As for your example, toDisplayString maps more to Python's repr function. The contract for str is precisely that objects that are "like" strings have this method to convert themselves into a proper str (using asString in the interop case). Similarly, the method int is available exactly to declare that an object can be represented as a Python int (using asLong in the interop case).

My mistake! Sorry for the confusion. In that case I'd expect an object that returns true from isString to have asString called on it before being handed to the relevant parts of the GraalPython codebase. I don't think interop expects that calling asX is a lossless operation, so this would definitely make the most sense to me. As far as I understand it (and please correct me if I'm wrong), this would only be an extension of Python's semantics, rather than a breaking change.

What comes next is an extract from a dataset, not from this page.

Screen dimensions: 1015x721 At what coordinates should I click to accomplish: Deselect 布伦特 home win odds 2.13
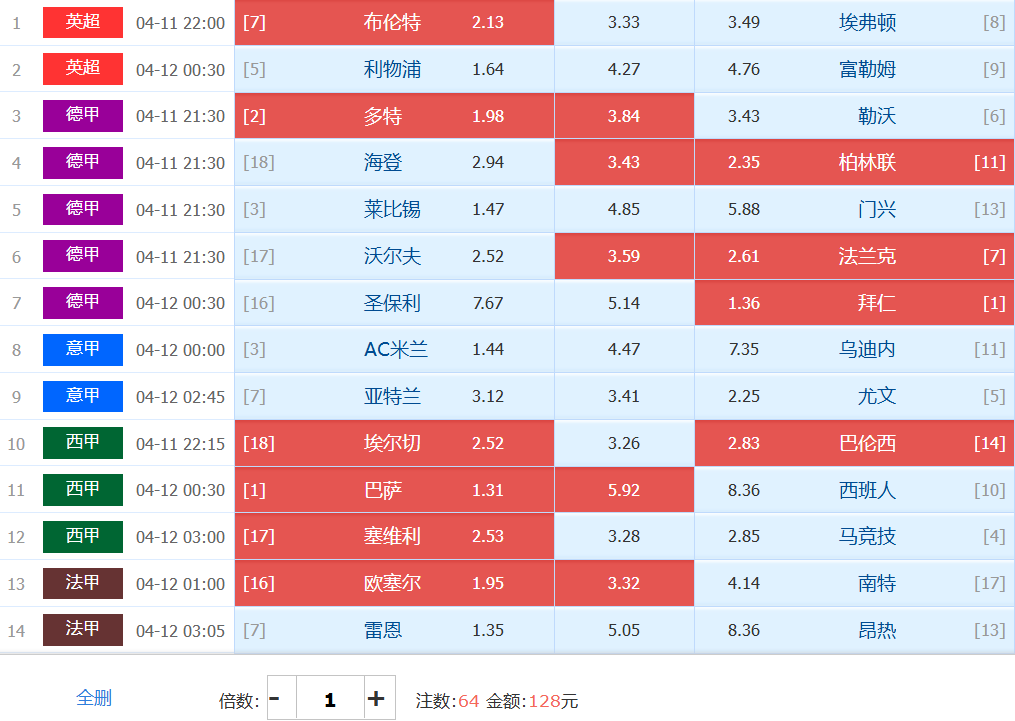point(394,22)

timfel commented 3 years ago

why not instead extend the language's semantics to (where relevant) treat polyglot objects defining certain behaviours as equivalent to the builtin types

That's what we already do in parts - most built-in functions in Python do not check the type, they call appropriate conversion function. In the places where they don't, we have to handle interop objects directly. This is not a very systematical approach, that's why we're missing that handling in a number of places :)

iamrecursion commented 3 years ago

That makes perfect sense! Thanks for the detailed discussion and I look forward to any improvements in this area!